Gestion du secteur médical, décret de confinement et pour finir : gestion du matériel sanitaire individuel, masques et gel hydroalcoolique.
Durant le confinement, un seul mot d’ordre : ces masques sont inutiles. Sibeth Ndiaye, porte-parole du gouvernement, dit ne pas savoir les utiliser. Inutile d’en acheter, inutile d’en coudre. Pourtant, le « déconfinement » aura vu une nouvelle mesure : le port du masque obligatoire.
De chaque expérience peut être tirée une leçon. Ici, la leçon est facile à trouver, plus difficile à mettre en oeuvre : il est dangereux de faire des économies sur la santé et, plus largement sur tout ce qui touche à l’être humain. Diriger une structure, une famille, une entreprise, un pays, sans prêter suffisamment d’attention au bien-être et à la santé des membres de cette structure, c’est prendre le risque de voir le moindre petit problème grandir jusqu’à en perdre le contrôle.
Qu’est-ce qu’une gestion en flux tendu ?
Entre le moment où un produit est fabriqué et celui où il est utilisé, il y a un moment où il doit être stocké. Une pomme, par exemple, doit pousser sur un pommier, être cueillie, être stockée dans une caisse, être acheminée sur un marché puis être vendue à un consommateur. La gestion en flux tendu s’intéresse au moment où elle dort dans une caisse. Cette caisse est stockée avec des centaines d’autres dans un entrepôt.

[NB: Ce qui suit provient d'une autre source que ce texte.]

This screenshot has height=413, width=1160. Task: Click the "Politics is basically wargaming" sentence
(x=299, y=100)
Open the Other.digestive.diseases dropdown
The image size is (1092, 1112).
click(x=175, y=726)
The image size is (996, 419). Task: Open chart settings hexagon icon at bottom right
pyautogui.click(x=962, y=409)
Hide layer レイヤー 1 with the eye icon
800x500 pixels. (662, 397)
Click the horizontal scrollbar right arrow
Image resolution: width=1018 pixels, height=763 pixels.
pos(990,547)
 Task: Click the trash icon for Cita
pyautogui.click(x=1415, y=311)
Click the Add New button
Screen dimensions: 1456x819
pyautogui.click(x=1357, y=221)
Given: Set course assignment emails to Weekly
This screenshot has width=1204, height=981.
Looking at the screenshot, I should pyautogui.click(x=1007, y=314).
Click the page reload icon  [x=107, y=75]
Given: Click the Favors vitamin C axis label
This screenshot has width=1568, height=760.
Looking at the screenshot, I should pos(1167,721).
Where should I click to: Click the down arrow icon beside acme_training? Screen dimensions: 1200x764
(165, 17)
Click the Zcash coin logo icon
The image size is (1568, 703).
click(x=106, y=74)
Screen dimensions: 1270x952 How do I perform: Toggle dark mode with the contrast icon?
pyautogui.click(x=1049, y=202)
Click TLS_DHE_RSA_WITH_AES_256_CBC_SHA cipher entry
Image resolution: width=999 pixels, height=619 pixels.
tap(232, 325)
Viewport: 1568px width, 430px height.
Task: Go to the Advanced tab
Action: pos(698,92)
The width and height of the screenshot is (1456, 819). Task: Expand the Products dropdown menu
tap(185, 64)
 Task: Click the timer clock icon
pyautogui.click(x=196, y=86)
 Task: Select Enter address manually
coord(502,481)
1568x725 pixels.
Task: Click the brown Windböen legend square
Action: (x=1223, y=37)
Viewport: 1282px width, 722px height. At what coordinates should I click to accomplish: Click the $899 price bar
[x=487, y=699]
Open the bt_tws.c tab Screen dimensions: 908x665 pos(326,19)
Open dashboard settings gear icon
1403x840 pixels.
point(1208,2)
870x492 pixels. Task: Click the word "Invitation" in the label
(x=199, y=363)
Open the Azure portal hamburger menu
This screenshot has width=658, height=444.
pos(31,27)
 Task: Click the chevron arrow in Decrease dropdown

Cet entrepôt génère des coûts : pour l’électricité, pour le terrain qu’il occupe, pour son entretien. Or, pendant que la pomme est stockée, elle ne génère aucun revenu. La gestion en flux tendu consiste à stocker aussi peu de pommes que possible, pour n’avoir à payer qu’un petit entrepôt. Moins de dépenses de stockage donc.
Cette gestion a été appliquée aux lits de réanimation : un lit prend de la place et doit être entretenu. Il engendre donc un coût. S’il est utilisé, il génère un revenu pour l’hôpital, puisque la Sécurité sociale, les mutuelles et les patients payent pour le séjour qu’un patient y aura passé. S’il n’est pas utilisé, ce revenu disparaît. Donc, pour réduire les dépenses hospitalières, le choix a été fait de réduire le nombre de lits de réanimation pour en limiter le nombre inutilisé.